--- PROBLEM DETAILS ---
In the records below, locate the line containing "Révolutionnez votre entreprise"; output that line and every following line through the last, exactly.

--- PROVIDED DATA ---
#####

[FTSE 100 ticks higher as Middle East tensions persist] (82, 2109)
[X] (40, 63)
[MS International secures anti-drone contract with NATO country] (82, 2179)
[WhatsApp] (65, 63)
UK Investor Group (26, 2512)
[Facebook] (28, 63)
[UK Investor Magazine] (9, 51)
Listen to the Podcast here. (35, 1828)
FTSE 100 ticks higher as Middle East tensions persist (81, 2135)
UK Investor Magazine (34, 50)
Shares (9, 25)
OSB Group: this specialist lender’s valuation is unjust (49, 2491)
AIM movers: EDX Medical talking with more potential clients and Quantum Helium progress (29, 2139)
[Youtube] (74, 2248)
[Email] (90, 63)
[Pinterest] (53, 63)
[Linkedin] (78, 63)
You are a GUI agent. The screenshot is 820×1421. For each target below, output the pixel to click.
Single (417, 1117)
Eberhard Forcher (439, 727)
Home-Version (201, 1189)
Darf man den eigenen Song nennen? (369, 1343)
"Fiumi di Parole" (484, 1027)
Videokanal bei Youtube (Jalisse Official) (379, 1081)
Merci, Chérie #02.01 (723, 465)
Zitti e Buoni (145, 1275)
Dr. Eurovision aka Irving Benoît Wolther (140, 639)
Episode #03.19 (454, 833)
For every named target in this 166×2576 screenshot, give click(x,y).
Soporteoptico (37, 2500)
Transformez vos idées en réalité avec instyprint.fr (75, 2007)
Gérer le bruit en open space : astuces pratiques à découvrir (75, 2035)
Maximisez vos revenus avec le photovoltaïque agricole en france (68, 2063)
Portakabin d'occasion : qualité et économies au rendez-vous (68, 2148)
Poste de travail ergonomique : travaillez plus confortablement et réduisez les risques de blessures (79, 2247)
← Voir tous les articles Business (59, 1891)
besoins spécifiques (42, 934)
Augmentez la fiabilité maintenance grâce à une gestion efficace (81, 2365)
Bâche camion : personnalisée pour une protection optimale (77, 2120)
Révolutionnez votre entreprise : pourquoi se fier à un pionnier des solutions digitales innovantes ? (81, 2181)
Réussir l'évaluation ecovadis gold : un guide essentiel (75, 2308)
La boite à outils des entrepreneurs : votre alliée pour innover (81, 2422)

#####

--- RESULT BELOW ---
Révolutionnez votre entreprise : pourquoi se fier à un pionnier des solutions digitales innovantes ? (81, 2181)
Réussir l'évaluation ecovadis gold : un guide essentiel (75, 2308)
La boite à outils des entrepreneurs : votre alliée pour innover (81, 2422)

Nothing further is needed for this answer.